Advanced age, female sex, longer disease duration, history of past thoracic or lumbar vertebral fractures, higher Steinbrocker classification, and lower BMI were previously determined to be associated with low femoral neck BMD in patients with RA treated with bDMARDs [18]. As these factors were correlated with a one-time examination of BMD, there is a possibility that other factors may confound those results. In this study, we examined LSR of BMD in the lumbar spine and femoral neck in RA patients treated with bDMARDs as measured at two time points. In this report, we showed that a high dose of methylprednisolone is a risk factor for LSR of BMD in the lumbar spine. This finding is consistent with previous studies [18, 26, 27]. Several studies showed that glucocorticoid therapy increase intensely risk of vertebral fracture [28,29,30]. Mori et al. reported in a multivariate linear regression analysis that longer RA disease duration was significantly related to the loss of BMD in the femoral neck and total femur [31]. Our findings showed that a risk factor for femoral neck BMD reduction was a short disease duration. There is a discrepancy between our results and the findings of previous reports [18, 31]. Bone loss was observed in patients with recently diagnosed rheumatoid arthritis, suggesting that the start of the femoral neck bone loss may be much earlier than previously anticipated [32].

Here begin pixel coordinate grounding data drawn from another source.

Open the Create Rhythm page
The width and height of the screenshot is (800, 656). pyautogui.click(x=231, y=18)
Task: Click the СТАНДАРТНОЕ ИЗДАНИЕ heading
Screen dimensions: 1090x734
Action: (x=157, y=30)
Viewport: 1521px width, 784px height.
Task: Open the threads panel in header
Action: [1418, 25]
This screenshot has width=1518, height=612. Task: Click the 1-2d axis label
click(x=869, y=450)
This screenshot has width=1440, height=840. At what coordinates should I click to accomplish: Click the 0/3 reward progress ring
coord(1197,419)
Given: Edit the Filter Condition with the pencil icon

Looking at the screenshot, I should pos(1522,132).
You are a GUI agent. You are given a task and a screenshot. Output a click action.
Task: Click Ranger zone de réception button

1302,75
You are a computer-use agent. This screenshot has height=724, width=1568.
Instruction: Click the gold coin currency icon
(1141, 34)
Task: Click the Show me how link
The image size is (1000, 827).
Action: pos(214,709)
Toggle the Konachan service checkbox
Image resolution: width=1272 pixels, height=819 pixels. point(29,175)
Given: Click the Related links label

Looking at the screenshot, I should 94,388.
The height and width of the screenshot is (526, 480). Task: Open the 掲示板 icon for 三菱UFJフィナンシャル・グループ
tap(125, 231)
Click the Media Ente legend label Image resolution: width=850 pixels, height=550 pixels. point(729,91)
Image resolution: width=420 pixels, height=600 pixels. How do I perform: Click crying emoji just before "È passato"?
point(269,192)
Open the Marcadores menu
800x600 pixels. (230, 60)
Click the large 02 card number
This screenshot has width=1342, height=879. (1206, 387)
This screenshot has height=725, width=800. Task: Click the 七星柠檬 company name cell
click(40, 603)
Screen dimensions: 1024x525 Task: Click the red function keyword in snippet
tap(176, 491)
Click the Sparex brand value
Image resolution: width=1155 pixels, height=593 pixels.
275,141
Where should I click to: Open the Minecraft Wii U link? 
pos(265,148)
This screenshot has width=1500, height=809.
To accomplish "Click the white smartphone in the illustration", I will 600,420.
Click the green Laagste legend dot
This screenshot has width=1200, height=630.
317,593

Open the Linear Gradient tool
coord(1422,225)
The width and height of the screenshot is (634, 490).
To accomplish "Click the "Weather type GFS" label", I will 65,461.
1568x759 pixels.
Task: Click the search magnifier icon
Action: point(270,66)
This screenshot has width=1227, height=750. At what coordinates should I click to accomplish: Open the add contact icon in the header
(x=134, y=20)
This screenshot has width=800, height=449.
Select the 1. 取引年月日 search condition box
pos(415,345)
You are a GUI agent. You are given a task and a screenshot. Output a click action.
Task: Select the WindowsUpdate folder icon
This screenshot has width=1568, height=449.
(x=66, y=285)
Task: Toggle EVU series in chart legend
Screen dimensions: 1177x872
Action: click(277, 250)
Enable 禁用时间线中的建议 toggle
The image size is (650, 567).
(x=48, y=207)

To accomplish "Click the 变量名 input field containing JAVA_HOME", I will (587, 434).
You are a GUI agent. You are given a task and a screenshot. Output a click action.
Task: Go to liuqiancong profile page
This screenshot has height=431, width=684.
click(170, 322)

It has been reported that bisphosphonates prevent bone loss of the lumbar spine and femoral neck in RA patients treated with bDMARDs [33, 34]. Although we could not detect the type of anti-osteoporosis drug as a significant risk factor, anti-osteoporosis drug therapy is necessary for some patients receiving bDMARDs. Further studies are needed to determine which anti-osteoporosis drugs are suitable to increase BMD in RA patients being treated with bDMARDs.

Conclusions

Our findings showed that a risk factor for femoral neck BMD reduction was a short disease duration. These findings suggest that RA patients receiving treatment with bDMARDs may benefit from earlier osteoporosis treatments to prevent femoral neck bone loss.

Limitations

Our study has several limitations. Data collection was retrospective. The duration and kinds of bDMARDs used varied. It is better to examine BMD when patients begin taking bDMARDs. The Binary logistic regression analysis causes loss of information as it analyses a dichotomous outcome variable rather than the continuous bone loss measurement. We did not measure changes in biomarkers associated with bone remodeling in the blood or urine. Although prior studies did not find a difference in the levels of bone turnover markers after 1 year of treatment with bDMARDs [13, 35], we are now examining longitudinal changes in BMD and bone turnover markers in a prospective study.